La Rapporteuse spéciale des Nations Unies dans le domaine des droits culturels et auteur de Votre fatwa ne s'applique pas ici: Les histoires non-révélées de la lutte contre le fondamentalisme musulman parle de ce qui a façonné sa vision du monde et de l'importance de défendre les droits artistiques.
SW: Vous avez parlé et écrit sur la façon dont l’expérience de votre famille en matière de répression en Algérie vous a inspiré à travailler sur les droits humains.
KB: Il existe des périodes de votre vie qui vous marquent à jamais, qui changent votre trajectoire et façonnent votre vision du monde.
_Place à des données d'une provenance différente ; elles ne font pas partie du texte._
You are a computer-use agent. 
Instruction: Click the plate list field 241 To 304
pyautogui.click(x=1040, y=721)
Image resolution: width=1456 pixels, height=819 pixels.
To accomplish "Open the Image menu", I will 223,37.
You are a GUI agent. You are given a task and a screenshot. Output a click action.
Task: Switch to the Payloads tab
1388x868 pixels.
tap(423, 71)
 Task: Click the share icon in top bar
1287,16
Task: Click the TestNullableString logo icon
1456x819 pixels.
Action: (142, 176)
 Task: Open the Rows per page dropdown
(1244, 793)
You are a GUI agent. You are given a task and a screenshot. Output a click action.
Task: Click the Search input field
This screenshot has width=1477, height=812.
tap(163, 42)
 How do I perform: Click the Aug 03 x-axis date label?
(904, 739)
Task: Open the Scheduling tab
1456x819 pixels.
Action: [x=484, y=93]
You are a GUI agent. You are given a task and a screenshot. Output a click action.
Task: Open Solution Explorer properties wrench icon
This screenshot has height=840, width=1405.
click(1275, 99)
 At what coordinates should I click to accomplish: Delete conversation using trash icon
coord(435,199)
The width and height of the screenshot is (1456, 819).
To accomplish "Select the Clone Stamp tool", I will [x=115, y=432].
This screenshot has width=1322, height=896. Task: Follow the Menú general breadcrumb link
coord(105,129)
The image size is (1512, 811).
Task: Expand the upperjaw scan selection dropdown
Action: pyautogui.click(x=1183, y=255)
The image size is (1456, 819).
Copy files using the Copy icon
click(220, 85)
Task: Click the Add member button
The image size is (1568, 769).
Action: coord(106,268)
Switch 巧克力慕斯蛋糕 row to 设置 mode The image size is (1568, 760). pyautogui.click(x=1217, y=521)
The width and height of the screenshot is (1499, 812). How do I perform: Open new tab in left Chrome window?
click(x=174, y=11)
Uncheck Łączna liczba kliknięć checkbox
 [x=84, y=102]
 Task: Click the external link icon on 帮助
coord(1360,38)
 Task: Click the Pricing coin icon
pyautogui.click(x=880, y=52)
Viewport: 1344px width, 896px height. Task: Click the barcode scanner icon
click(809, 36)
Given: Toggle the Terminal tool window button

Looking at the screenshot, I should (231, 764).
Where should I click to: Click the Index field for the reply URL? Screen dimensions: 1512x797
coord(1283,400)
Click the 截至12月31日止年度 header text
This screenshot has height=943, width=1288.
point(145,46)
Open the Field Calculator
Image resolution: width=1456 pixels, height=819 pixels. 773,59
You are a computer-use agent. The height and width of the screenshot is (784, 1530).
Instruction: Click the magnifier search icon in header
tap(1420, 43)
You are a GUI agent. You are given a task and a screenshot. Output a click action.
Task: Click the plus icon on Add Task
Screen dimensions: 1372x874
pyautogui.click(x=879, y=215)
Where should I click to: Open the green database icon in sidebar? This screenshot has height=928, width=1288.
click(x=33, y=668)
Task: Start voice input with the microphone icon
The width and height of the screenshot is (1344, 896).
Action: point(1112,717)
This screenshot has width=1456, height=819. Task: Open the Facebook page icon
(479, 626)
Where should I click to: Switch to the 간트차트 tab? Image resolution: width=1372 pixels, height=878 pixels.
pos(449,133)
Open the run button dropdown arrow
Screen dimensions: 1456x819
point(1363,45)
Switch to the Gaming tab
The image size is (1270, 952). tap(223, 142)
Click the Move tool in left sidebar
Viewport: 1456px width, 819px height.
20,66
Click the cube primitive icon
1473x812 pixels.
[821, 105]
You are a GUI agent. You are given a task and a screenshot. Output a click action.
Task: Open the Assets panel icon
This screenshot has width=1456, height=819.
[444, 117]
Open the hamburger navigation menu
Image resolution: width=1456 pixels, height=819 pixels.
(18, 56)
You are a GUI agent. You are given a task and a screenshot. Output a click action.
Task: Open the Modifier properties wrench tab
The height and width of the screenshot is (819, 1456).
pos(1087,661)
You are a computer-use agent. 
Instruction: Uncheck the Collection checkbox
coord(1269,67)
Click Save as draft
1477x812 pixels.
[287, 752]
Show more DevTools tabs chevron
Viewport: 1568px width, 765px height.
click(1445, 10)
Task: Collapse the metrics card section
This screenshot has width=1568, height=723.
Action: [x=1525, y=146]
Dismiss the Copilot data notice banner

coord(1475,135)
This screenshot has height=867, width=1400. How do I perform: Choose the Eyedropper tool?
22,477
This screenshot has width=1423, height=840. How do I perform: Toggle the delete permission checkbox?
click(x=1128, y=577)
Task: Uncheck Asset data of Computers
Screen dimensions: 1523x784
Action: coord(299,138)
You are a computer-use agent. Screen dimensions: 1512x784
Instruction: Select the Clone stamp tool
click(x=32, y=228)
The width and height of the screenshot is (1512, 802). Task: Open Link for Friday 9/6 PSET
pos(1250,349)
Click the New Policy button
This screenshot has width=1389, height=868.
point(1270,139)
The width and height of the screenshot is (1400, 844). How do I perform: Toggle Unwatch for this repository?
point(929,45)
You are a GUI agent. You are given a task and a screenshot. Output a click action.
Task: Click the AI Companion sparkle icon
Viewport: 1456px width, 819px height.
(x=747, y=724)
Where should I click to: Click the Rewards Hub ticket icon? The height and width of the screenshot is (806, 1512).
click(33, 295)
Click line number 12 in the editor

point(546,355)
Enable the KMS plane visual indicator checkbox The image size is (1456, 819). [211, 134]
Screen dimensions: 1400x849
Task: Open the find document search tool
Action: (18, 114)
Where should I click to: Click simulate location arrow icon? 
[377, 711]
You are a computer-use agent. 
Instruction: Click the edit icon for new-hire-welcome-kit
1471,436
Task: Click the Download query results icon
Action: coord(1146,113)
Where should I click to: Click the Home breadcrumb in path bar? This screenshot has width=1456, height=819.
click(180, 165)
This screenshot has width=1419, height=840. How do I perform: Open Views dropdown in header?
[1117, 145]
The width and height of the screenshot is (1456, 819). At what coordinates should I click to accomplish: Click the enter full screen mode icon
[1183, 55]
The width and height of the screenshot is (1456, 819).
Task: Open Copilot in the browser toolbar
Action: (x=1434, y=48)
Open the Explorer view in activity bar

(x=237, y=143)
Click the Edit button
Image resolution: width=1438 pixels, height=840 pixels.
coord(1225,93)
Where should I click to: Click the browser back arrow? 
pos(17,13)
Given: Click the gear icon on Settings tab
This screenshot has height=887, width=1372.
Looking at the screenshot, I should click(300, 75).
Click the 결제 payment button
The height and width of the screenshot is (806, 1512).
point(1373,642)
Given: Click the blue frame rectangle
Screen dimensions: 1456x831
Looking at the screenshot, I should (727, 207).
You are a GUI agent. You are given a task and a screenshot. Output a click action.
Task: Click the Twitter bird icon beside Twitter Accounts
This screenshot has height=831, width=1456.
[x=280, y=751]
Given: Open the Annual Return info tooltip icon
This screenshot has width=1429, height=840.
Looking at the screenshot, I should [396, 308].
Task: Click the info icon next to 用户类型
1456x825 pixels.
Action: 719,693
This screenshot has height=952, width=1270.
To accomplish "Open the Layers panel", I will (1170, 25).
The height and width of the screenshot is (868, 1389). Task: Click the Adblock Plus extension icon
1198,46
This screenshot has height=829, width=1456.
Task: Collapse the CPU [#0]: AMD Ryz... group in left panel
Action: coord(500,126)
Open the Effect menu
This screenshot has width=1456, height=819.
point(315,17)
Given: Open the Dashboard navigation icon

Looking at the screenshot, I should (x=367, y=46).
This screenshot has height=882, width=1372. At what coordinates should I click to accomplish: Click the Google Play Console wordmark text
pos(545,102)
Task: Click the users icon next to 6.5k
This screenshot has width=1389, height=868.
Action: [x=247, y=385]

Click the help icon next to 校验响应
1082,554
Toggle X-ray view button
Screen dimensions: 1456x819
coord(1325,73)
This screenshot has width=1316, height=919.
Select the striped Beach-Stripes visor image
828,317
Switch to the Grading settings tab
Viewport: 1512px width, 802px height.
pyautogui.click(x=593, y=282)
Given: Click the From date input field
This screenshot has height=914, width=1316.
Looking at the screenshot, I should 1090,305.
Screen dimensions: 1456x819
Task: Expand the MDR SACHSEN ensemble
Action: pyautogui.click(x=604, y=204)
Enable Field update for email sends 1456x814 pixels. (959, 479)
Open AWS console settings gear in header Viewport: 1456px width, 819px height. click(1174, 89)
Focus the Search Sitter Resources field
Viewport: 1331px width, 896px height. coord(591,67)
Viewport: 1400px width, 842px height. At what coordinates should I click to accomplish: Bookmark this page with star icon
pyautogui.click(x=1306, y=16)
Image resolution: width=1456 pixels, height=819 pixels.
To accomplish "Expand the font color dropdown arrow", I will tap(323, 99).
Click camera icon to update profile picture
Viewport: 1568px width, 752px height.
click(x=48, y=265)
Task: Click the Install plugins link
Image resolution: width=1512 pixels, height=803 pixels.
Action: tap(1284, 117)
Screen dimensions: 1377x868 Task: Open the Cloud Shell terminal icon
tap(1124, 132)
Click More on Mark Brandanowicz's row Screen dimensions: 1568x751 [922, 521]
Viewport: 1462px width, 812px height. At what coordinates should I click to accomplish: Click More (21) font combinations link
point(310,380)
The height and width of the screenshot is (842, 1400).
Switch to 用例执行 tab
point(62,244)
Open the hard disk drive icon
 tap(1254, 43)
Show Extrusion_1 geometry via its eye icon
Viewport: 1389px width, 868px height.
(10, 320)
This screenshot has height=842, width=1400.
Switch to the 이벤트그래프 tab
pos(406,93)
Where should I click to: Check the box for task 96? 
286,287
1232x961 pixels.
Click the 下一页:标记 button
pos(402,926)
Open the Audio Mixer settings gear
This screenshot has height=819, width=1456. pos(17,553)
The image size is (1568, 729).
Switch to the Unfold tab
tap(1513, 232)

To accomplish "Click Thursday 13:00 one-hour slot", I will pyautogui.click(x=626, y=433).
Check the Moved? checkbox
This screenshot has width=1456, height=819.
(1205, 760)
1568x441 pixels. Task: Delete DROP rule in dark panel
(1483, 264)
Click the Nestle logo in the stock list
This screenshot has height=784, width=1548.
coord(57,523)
Pour moi, ce sont les périodes de ma vie que j’ai passées en Algérie, qui était le pays d’origine de mon père. Nous nous y sommes installés à la fin des années 1970, vers la fin de la période socialiste, et vivre là-bas m’a donné l’impression de faire partie d’un très jeune pays – l’Algérie était indépendante depuis seulement 15 ans. Ensuite, j’ai passé un moment à faire des va-et-vient dans les années 1990, une période des violences fondamentalistes extrêmes que les Algériens appellent la « décennie noire ». Des groupes armés cherchant à prendre le pouvoir, dont le Groupe islamique armé (GIA), un précurseur de l’actuel soi-disant Etat islamique, attaquaient la société, attaquaient la culture et attaquaient les intellectuels.
Cela a eu un impact sur ma famille parce que mon père, Mahfoud Bennoune, qui était professeur d’université, critiquait ouvertement le fondamentalisme et était déterminé à défendre le pays qu’il avait aidé, avec d’autres, à construire. Il faisait partie du mouvement d’indépendance et avait passé 4,5 ans en tant que prisonnier de guerre détenu par l’armée française pendant la guerre d’indépendance algérienne de 1954-1962. Ainsi, dans les années 1990, il s’est engagé à sauver ce jeune pays pour lequel tant d’Algériens avaient été sacrifiés. Ce qui m’a le plus marquée a été de voir de si près à quoi ressemble quelqu’un qui fait face à des pressions et des menaces extrêmes, dont des collègues et des amis sont assassinés par des groupes armés fondamentalistes, et qui refuse toujours de se taire. Justement, mon père n’arrêtait pas de parler, même si parfois, en tant que sa famille, nous aurions aimé qu’il se taise. Il ne voulait justement pas.
Qu’avez-vous trouvé lorsque vous êtes rentré en Algérie?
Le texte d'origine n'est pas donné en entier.